# Room of Doom



## PPI_GUY (Dec 20, 2007)

It's exactly what it says it is. Apparently, a car audio store decided to create a unique demo experience back in the early 2000's? Some pretty cool semi-old school gear being utilized as well. Anyone have more info on this?

Room Of Doom


----------



## SaturnSL1 (Jun 27, 2011)

Looks way more professional than the Bass Room here in CT. Theres an audio shop near me that has a small room with two car seats, a flip out deck, two sets of 6.5 components, and like eight Diamond 15s in ported boxes behind you. Pretty powerful bass but I was really disappointed.
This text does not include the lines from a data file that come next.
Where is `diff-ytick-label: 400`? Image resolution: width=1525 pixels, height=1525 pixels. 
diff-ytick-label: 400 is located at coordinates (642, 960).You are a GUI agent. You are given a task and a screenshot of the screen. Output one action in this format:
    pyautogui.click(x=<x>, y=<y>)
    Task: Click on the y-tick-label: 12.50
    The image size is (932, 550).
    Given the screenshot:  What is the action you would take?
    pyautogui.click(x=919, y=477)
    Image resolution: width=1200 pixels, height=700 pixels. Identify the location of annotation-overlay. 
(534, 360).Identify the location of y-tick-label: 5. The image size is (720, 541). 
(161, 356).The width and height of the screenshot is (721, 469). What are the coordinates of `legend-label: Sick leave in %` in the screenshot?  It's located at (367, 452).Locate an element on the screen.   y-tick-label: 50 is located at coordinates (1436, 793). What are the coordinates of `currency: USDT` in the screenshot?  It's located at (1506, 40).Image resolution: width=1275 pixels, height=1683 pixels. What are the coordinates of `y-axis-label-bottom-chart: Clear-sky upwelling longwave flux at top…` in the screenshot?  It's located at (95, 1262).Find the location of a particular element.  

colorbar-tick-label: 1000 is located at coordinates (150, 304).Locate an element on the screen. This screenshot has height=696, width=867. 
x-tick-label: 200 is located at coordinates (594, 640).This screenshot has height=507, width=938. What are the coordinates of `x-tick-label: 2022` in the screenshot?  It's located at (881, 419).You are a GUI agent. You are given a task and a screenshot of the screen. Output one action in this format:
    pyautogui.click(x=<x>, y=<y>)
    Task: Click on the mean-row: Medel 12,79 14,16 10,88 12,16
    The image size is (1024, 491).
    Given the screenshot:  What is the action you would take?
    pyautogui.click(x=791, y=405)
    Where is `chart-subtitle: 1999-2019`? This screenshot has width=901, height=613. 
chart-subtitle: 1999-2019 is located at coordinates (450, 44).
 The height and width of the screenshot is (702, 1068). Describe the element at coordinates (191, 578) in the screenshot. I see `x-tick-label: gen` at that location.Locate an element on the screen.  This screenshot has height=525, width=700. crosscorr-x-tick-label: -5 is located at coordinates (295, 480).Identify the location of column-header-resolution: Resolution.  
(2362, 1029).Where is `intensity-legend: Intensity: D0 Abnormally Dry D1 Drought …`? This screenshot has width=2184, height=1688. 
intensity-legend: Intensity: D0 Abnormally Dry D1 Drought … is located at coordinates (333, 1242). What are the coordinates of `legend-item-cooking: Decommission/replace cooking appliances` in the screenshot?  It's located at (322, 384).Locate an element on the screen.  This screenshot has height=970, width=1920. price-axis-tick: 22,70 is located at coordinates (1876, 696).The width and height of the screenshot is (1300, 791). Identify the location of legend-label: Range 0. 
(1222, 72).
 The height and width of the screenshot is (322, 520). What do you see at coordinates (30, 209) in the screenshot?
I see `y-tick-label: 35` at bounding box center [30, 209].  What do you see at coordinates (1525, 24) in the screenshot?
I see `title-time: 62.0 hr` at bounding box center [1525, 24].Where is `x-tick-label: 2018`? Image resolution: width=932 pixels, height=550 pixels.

I actually talked to the guy who built it and he told me that the new owners ****ed it all up when they decided to replace all the gear with Diamond. I guess the room was built in the early 2000s with all Rockford gear.


----------



## MikeT1982 (Jul 6, 2011)

Nice!  I always had a dream to make a small soundprooofed room with a nice and stiff power supply equal to a HO alternator and many paralleled batteries, all done nicely. A nice chair and remote and all my brands of amp collection and ones I want, highs, and subs out and ready. I imagine grabbing a beer or coffee and sitting back and select hmm today Soundstream Reference Class A on highs and that old US Amps on bass for the night . Half hour later decide I'd rather a linear power on highs and a pro art (I don't own all of these lol) on bass, etc. the switching Relays controlled by voice control! LoL!! Just dreaming big


----------



## Spkrboxx (Jul 21, 2010)

I know the guy that has this, I go through his shop every once and a while. Next time I am down there I will ask him if I can snap some current pics. It is still there, still looks good.


----------



## smgreen20 (Oct 13, 2006)

Our local store has 32 twelves in a Walkin ''bandpass''box off of 1000 watts. Both the subs and amp are Memphis PR's. Cool at first but....


----------



## req (Aug 4, 2007)

cool lookin fab work. and all that O\S gear is sweet.


----------



## TampaIS250 (Nov 25, 2007)

At the spring break nationals back in the late 90s there was a room of doom and if I recall it was MMATS who had something similar, a bandpass "room" that was playing like a 20Hz tone. Felt like someone was just standing on your eardrums.


----------



## humandrummachine (May 17, 2010)

Spkrboxx said:


> I know the guy that has this, I go through his shop every once and a while. Next time I am down there I will ask him if I can snap some current pics. It is still there, still looks good.


Ronny's?


----------